We have to use the quantum formula E = hν again, please forgive me. Stephen hawking said in his best-selling book A Brief History of Time that inserting any mathematical formula would halve the sales of his works, so he thought twice and only used one formula, E = mc2. Our historical story is a play, we don't consider so much, but even if we list the formulas, we don't force the spectators to understand their mathematical significance. Only this E = hν, I think it is necessary to understand its meaning, which is also conducive to the understanding of the whole historical story. Scientifically speaking, it is no less than Einstein's E = mc2. So I want to repeat the description of this equation: e stands for energy, h is Planck constant and ν is frequency.

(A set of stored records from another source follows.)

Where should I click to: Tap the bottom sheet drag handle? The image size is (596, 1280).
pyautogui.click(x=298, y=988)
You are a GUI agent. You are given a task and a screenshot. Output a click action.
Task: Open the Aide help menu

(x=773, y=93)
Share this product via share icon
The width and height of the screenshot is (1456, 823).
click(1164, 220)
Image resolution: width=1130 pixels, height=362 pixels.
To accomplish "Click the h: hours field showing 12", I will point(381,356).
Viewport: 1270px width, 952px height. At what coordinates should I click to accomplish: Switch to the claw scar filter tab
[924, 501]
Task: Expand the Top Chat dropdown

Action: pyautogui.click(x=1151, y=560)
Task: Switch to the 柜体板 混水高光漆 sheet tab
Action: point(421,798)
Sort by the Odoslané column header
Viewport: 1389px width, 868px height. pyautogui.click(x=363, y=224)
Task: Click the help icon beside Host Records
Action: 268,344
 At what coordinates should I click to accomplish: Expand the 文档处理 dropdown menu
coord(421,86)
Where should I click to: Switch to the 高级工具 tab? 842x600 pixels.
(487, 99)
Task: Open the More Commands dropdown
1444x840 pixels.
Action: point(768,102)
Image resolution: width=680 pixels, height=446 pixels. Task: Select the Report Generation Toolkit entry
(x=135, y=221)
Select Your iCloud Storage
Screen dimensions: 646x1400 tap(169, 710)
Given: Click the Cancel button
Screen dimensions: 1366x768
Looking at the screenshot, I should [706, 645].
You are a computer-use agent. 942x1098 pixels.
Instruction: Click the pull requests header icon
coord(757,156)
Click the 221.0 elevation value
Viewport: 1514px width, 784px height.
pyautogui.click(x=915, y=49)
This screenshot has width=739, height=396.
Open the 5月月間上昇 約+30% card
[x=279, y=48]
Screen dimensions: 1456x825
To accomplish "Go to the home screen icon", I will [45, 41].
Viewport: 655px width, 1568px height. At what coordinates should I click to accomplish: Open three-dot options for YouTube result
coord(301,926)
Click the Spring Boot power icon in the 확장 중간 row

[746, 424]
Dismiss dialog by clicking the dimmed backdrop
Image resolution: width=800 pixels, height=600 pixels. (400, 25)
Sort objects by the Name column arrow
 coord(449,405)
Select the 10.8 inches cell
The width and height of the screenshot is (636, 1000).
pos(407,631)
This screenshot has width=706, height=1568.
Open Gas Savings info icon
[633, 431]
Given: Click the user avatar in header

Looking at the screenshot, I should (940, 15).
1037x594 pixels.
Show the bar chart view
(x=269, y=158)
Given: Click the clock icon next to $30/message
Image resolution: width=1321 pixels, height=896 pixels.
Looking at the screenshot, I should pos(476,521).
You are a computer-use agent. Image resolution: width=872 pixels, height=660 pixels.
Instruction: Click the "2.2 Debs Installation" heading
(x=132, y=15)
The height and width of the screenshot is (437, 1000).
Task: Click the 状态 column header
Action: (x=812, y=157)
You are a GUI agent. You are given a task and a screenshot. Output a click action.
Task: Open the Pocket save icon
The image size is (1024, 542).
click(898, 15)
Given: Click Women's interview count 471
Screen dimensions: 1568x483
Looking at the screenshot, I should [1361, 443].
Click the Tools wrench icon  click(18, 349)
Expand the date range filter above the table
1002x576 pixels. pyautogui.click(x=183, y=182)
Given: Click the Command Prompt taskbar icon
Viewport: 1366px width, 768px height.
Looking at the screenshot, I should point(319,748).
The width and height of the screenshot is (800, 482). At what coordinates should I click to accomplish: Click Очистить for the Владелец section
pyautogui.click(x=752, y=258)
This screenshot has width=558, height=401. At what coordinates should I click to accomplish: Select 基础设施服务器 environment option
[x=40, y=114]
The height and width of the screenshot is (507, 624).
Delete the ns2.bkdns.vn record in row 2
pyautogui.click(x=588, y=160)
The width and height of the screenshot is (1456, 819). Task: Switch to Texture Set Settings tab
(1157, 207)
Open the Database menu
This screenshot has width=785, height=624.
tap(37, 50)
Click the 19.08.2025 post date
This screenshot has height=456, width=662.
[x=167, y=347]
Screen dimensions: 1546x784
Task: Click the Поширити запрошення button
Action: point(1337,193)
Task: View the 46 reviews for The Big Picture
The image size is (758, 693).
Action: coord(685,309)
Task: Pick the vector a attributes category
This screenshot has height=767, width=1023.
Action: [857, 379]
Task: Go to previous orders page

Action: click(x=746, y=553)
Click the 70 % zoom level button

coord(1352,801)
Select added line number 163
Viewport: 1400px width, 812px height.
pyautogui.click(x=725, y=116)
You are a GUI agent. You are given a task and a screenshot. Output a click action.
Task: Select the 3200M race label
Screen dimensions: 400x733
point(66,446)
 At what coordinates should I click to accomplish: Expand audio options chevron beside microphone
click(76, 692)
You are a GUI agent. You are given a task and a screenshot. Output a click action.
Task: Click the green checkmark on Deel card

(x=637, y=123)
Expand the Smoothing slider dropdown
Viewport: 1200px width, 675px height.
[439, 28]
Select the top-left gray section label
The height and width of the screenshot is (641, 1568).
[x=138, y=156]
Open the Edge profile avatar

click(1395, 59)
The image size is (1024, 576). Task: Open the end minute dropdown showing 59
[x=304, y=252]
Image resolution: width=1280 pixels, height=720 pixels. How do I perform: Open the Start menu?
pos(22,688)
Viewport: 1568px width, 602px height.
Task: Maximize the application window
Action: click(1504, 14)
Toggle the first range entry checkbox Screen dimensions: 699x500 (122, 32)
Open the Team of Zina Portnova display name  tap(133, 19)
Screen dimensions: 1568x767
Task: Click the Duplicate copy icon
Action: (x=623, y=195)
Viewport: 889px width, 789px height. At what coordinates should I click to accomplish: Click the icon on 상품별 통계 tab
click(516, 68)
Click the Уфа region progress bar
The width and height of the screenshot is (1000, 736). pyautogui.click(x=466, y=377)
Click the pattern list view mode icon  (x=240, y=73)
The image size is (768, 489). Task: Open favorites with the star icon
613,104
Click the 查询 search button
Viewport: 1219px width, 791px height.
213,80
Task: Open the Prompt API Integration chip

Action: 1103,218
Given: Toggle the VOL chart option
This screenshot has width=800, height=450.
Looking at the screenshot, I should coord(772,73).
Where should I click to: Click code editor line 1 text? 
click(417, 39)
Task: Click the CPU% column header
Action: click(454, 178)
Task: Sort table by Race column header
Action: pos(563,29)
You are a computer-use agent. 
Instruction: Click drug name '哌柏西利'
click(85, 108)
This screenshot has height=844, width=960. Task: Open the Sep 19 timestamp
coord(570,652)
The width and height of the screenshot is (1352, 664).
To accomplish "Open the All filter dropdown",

Back to the topic, Bohr now knows that the spectral lines of hydrogen atoms represent the energy released by electrons jumping from one specific step to another. Because the observed spectral lines are quantized, the "steps" (or orbits) of electrons must also be quantized, and they cannot take any values continuously, but must be divided into "ground floor", "first floor" and "second floor". Between the two floors, it is a forbidden area for electrons, and it can't appear there. Just like a person cannot float between two steps. If the electron is in the "third layer" and its energy is represented by W3, then when the electron has a whim and decides to jump to the "first layer" (energy W 1), it will release the energy of W3-W 1. The formula we asked everyone to remember came into play again, W3-W 1 = hν. So the direct result of this shift is that a spectral line with the frequency ν appears on the spectrum of the atom.
Bohr's ideas were all transformed into theoretical deduction and mathematical expression, and finally published in the form of three papers. The title of these three papers (or three parts of a big paper) is On the Composition of Atoms and Molecules. The system with only one nucleus and the system with several nuclei were sent to Rutherford in Manchester from March to September in 19 13, and were recommended by the latter to be published in Philosophy magazine. This is an epoch-making document in the history of quantum physics, which is also a great trilogy.
This is indeed the arrival of a new era. If the history of quantum mechanics is divided into three parts, Planck announced the birth of quantum in 1900, then Bohr announced that it entered youth in 19 13. A complete quantum theory system was established for the first time. Although we will see that this system still bears strong traces of the old world, its significance cannot be underestimated in any case. Quantum shocked the whole world for the first time with its power. Although half of its consciousness is still asleep and in the old physics building, its roar has undoubtedly disintegrated the whole old world and shaken the foundation of classical physics that has lasted for hundreds of years. The mythical giant has begun to awaken. Those nobles hiding in ancient castles, tremble!